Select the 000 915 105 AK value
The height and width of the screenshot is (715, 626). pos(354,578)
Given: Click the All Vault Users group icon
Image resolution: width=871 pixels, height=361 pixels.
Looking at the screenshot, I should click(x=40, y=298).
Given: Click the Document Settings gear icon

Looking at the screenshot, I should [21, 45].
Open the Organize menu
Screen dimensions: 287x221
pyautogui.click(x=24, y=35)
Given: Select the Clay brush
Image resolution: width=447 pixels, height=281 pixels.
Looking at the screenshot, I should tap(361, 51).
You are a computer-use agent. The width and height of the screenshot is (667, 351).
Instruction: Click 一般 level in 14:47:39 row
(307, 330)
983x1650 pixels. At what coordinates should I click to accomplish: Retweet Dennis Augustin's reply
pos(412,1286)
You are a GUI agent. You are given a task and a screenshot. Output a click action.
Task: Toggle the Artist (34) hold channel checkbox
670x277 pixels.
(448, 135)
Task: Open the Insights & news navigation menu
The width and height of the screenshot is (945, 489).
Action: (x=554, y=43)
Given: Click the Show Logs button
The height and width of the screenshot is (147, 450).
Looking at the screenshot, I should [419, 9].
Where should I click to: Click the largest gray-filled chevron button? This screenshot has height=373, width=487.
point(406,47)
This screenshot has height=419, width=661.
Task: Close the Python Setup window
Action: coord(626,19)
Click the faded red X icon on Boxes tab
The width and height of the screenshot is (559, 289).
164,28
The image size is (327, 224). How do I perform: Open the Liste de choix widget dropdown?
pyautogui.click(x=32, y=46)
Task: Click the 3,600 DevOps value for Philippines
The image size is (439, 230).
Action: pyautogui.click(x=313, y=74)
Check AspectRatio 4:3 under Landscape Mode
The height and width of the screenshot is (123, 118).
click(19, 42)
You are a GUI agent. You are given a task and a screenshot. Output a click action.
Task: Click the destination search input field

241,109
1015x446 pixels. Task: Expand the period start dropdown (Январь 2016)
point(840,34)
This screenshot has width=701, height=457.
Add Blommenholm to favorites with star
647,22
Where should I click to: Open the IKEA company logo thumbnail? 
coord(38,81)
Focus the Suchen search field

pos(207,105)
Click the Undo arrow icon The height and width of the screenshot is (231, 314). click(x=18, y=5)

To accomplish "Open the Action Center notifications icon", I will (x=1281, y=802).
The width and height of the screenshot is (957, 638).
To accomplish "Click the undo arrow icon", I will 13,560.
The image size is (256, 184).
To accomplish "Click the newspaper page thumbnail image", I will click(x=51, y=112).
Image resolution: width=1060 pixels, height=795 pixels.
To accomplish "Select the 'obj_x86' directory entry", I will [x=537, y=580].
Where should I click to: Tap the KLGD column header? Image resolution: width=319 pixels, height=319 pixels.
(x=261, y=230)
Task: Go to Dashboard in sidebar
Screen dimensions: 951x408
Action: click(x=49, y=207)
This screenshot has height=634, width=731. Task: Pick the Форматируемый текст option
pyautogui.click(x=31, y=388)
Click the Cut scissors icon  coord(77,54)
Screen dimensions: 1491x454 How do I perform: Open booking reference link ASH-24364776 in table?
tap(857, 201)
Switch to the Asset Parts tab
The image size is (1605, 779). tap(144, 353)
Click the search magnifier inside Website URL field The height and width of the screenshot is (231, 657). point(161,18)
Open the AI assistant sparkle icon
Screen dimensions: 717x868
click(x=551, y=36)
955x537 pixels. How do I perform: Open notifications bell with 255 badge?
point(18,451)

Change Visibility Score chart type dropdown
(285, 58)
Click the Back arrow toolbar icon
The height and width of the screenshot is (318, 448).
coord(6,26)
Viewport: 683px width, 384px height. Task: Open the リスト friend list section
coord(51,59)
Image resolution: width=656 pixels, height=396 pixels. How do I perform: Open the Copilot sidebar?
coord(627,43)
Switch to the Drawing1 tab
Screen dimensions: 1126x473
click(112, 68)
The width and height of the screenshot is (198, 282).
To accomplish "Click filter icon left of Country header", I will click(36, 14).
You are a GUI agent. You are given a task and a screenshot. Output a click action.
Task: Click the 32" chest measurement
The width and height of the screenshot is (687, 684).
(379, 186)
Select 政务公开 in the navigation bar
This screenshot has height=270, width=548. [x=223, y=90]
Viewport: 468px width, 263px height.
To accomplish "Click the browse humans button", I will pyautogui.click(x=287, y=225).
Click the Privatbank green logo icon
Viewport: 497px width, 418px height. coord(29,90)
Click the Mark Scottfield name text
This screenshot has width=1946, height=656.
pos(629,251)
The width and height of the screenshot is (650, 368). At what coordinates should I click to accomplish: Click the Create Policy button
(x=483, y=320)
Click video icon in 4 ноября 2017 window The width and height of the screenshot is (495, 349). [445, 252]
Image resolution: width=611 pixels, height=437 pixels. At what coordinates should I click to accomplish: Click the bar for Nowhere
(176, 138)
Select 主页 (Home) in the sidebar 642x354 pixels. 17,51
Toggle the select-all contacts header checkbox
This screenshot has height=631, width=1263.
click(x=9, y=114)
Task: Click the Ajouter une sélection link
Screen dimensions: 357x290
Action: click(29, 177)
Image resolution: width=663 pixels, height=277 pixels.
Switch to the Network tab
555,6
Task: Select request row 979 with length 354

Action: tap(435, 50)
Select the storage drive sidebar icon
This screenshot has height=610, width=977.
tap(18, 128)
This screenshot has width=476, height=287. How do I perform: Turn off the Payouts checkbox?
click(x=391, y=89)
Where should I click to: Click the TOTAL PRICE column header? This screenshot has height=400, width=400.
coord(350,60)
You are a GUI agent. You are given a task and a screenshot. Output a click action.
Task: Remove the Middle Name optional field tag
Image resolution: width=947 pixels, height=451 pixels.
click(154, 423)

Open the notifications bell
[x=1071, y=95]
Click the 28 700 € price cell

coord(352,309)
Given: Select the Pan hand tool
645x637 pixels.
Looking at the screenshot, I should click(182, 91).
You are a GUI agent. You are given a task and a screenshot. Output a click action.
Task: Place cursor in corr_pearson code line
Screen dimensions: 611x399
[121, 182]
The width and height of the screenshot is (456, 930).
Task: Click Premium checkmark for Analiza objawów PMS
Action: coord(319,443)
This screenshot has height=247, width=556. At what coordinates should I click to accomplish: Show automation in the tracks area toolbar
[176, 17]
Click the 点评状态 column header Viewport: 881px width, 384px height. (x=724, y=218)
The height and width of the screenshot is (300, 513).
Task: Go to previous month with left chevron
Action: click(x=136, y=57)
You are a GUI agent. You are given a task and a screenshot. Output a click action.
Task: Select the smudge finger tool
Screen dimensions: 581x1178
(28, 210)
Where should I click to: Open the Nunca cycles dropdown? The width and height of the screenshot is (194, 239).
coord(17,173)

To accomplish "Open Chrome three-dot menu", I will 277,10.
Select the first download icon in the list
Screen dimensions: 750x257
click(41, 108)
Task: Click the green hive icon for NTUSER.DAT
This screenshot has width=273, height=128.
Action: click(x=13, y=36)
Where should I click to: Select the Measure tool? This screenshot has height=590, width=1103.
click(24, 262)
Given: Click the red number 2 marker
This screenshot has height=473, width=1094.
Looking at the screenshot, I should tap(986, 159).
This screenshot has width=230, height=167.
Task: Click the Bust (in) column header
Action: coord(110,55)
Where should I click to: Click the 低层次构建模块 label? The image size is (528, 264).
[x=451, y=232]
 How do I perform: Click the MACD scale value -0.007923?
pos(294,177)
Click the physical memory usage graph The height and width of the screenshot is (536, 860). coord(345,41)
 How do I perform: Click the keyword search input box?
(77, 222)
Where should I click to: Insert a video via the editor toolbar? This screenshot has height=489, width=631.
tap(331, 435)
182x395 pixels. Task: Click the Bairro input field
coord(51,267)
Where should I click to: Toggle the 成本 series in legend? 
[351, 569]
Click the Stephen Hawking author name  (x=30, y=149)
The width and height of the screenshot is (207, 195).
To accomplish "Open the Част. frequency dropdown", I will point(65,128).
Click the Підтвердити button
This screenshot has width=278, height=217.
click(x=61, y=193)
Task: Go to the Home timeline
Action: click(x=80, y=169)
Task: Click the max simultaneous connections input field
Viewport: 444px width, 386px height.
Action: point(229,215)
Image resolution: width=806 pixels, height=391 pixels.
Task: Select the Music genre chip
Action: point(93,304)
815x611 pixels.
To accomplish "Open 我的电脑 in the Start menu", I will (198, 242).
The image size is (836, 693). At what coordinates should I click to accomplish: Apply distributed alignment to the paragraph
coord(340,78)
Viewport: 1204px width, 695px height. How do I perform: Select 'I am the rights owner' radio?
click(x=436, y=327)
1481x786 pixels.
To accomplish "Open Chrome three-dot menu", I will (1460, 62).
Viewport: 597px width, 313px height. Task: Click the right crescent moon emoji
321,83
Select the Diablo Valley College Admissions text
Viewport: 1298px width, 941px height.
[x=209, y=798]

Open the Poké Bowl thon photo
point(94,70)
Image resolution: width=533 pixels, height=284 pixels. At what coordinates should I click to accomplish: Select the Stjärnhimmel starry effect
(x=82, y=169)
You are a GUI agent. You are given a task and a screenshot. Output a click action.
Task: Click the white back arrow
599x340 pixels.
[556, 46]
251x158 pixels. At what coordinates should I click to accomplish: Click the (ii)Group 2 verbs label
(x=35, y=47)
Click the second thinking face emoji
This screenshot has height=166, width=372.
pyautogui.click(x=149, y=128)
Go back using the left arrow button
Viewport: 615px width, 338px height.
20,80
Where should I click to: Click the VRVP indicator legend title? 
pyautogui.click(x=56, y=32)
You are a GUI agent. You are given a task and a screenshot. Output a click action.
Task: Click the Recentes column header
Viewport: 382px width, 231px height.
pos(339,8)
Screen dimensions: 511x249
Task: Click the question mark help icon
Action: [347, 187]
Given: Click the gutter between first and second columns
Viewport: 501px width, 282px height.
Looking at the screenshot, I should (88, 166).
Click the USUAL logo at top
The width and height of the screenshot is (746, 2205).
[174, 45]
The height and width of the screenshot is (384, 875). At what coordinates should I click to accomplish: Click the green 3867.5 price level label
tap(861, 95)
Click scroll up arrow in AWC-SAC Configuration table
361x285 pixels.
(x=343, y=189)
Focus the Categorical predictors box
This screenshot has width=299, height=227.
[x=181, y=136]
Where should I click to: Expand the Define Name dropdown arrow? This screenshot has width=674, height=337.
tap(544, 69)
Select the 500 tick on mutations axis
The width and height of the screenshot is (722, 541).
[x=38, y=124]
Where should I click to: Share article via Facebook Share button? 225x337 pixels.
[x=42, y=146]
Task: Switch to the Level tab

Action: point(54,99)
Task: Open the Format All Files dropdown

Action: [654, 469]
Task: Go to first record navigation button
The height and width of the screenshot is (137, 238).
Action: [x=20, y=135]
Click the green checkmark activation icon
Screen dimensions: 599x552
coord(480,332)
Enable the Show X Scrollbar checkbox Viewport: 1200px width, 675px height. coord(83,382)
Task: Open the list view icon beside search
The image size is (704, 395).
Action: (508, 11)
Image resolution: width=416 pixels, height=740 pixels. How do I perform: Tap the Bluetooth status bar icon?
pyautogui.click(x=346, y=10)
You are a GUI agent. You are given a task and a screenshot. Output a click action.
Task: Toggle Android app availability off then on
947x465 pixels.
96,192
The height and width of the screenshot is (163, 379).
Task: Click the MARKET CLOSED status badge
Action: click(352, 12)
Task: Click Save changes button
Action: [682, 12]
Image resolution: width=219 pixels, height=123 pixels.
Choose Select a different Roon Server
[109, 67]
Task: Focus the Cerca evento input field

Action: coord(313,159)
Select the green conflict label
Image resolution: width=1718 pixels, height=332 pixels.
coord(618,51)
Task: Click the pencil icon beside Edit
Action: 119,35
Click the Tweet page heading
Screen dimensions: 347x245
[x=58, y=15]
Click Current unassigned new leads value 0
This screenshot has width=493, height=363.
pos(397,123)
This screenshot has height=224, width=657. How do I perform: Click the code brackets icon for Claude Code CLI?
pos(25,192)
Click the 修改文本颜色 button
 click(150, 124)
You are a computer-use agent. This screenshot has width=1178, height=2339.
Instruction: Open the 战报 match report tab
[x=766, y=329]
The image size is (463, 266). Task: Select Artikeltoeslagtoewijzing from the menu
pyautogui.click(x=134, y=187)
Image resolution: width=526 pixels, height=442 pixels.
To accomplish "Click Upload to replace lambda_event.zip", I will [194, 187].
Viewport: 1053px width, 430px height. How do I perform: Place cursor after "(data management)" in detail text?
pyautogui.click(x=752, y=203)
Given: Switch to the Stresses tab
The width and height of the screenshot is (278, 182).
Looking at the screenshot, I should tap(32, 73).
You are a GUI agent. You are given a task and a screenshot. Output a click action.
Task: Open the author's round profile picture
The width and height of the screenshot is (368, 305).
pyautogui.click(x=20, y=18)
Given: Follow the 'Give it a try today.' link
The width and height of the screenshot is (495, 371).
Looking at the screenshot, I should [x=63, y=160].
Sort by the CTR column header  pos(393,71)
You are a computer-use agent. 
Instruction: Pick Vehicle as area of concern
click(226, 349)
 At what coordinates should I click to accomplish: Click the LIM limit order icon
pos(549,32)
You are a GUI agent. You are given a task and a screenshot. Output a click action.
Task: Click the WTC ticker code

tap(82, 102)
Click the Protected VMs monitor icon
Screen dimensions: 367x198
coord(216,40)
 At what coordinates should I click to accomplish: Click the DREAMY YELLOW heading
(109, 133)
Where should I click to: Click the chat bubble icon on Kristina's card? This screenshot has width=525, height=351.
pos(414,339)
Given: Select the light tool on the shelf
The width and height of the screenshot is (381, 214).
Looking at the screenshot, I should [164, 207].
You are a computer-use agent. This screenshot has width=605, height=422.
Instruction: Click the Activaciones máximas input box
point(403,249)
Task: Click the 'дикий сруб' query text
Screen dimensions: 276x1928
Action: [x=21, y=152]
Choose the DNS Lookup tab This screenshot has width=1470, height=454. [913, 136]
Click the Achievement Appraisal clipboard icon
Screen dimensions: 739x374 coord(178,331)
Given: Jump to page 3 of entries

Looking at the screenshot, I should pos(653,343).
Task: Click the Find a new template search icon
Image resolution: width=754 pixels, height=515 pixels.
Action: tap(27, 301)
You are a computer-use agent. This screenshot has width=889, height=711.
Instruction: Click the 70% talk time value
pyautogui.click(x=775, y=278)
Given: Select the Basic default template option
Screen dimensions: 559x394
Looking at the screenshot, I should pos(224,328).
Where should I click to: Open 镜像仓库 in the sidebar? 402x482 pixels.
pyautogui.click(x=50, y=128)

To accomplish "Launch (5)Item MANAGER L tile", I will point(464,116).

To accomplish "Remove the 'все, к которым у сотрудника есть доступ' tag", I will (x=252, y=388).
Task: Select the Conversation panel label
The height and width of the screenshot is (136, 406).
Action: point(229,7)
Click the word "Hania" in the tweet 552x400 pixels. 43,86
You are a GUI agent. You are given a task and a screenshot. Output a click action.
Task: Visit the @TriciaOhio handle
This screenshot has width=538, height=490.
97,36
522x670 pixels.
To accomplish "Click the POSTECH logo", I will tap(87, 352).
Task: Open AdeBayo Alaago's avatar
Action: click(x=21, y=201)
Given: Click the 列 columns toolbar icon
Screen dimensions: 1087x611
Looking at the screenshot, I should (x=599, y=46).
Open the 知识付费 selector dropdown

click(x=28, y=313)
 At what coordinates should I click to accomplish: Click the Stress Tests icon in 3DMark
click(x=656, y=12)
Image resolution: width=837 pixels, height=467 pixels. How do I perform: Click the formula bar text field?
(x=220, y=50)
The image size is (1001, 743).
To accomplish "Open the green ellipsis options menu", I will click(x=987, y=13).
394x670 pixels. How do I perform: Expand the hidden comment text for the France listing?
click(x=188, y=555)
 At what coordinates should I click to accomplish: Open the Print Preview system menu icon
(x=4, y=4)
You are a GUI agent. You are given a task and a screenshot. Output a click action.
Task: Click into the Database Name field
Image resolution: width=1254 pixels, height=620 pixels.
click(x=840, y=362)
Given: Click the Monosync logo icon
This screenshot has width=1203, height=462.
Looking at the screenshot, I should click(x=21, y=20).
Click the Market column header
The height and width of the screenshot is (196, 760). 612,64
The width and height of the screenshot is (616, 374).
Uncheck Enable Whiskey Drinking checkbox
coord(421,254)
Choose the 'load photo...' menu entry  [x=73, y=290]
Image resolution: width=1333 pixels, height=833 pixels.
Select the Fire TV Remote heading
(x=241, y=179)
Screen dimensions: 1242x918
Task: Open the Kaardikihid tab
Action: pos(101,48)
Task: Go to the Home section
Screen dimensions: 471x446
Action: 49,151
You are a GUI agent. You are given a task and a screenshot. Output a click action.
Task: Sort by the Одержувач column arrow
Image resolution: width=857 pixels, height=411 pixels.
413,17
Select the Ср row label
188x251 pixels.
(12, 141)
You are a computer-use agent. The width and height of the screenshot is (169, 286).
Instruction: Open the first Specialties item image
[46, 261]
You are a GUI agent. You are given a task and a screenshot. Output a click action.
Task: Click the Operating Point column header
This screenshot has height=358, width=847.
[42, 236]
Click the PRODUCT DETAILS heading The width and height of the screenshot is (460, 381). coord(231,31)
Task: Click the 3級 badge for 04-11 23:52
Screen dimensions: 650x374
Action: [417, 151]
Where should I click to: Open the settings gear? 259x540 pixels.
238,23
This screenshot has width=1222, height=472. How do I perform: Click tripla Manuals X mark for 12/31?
● ● ● ● ●
# What the task requires:
Everything above from the line containing "Where should I click to: Click the chat" down to the line containing "Given: Click the 列 columns toolbar icon" is to be transcribed exactly, with both of those lines included and nothing else added.

# Solution for this exercise:
Where should I click to: Click the chat bubble icon on Kristina's card? This screenshot has width=525, height=351.
pos(414,339)
Given: Select the light tool on the shelf
The width and height of the screenshot is (381, 214).
Looking at the screenshot, I should [164, 207].
You are a computer-use agent. This screenshot has width=605, height=422.
Instruction: Click the Activaciones máximas input box
point(403,249)
Task: Click the 'дикий сруб' query text
Screen dimensions: 276x1928
Action: [x=21, y=152]
Choose the DNS Lookup tab This screenshot has width=1470, height=454. [913, 136]
Click the Achievement Appraisal clipboard icon
Screen dimensions: 739x374 coord(178,331)
Given: Jump to page 3 of entries

Looking at the screenshot, I should pos(653,343).
Task: Click the Find a new template search icon
Image resolution: width=754 pixels, height=515 pixels.
Action: tap(27, 301)
You are a computer-use agent. This screenshot has width=889, height=711.
Instruction: Click the 70% talk time value
pyautogui.click(x=775, y=278)
Given: Select the Basic default template option
Screen dimensions: 559x394
Looking at the screenshot, I should pos(224,328).
Where should I click to: Open 镜像仓库 in the sidebar? 402x482 pixels.
pyautogui.click(x=50, y=128)

To accomplish "Launch (5)Item MANAGER L tile", I will point(464,116).

To accomplish "Remove the 'все, к которым у сотрудника есть доступ' tag", I will (x=252, y=388).
Task: Select the Conversation panel label
The height and width of the screenshot is (136, 406).
Action: point(229,7)
Click the word "Hania" in the tweet 552x400 pixels. 43,86
You are a GUI agent. You are given a task and a screenshot. Output a click action.
Task: Visit the @TriciaOhio handle
This screenshot has width=538, height=490.
97,36
522x670 pixels.
To accomplish "Click the POSTECH logo", I will tap(87, 352).
Task: Open AdeBayo Alaago's avatar
Action: click(x=21, y=201)
Given: Click the 列 columns toolbar icon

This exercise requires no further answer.